Pixel coordinate grounding data
▶

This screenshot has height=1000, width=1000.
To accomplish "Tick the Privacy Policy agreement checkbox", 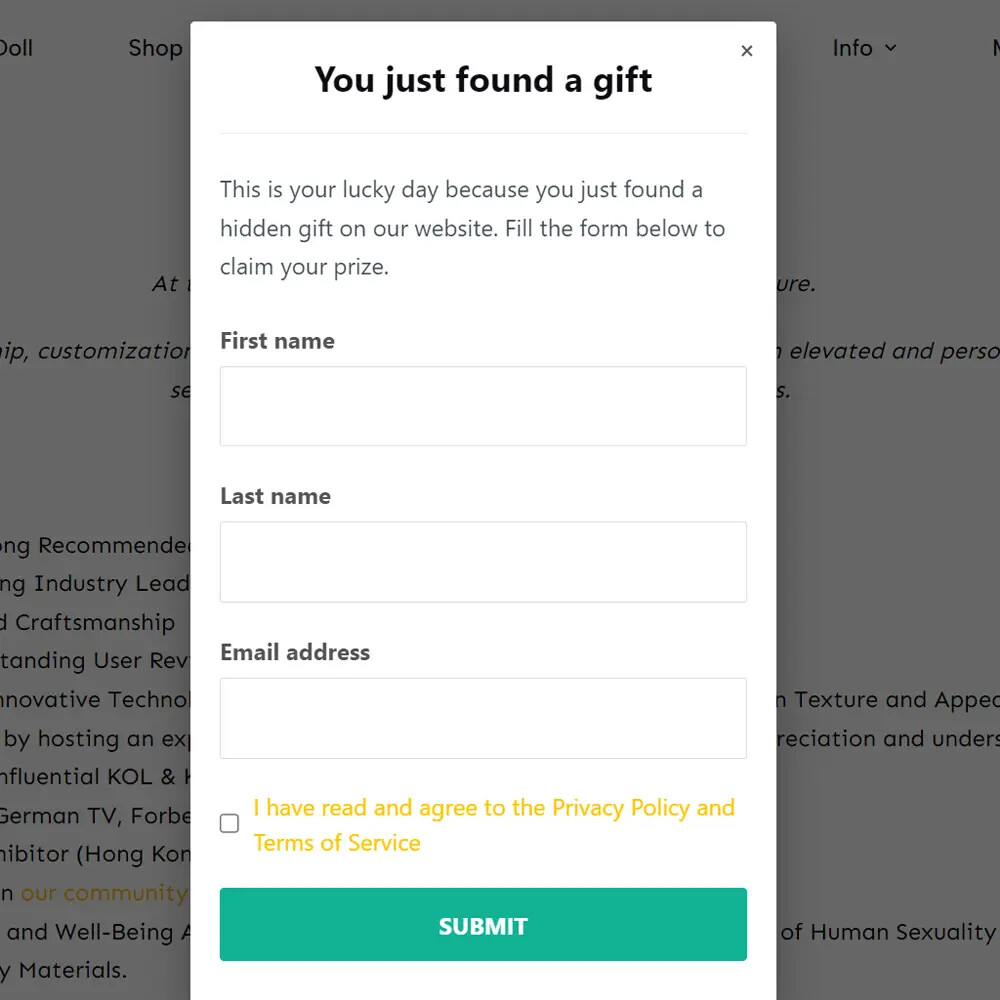I will coord(230,824).
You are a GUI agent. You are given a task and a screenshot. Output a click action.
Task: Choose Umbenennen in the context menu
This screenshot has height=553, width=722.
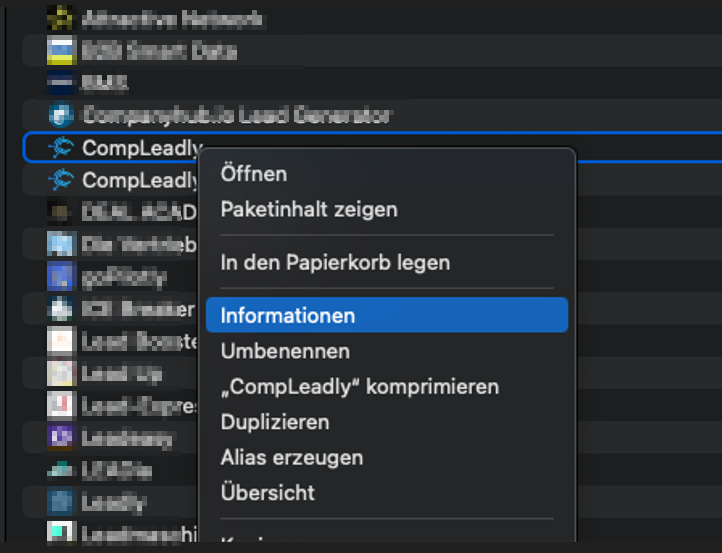coord(285,351)
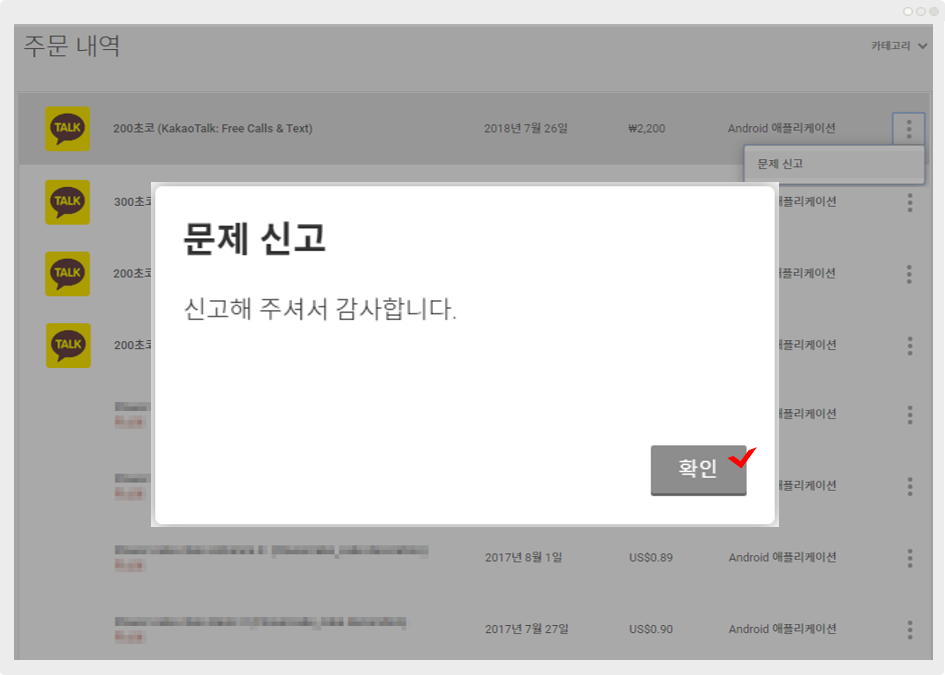Open three-dot menu for the 2017년 7월 27일 order
The width and height of the screenshot is (945, 675).
(909, 630)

◀

What you should do. When you reach the line containing "You are a GUI" in the records above, write out that line and every line after it through the end, exactly, but omit the pictures.

Problem solution.
You are a GUI agent. You are given a task and a screenshot. Output a click action.
Task: Choose Umbenennen in the context menu
This screenshot has height=553, width=722.
coord(285,351)
Open three-dot menu for the 2017년 7월 27일 order
The width and height of the screenshot is (945, 675).
(909, 630)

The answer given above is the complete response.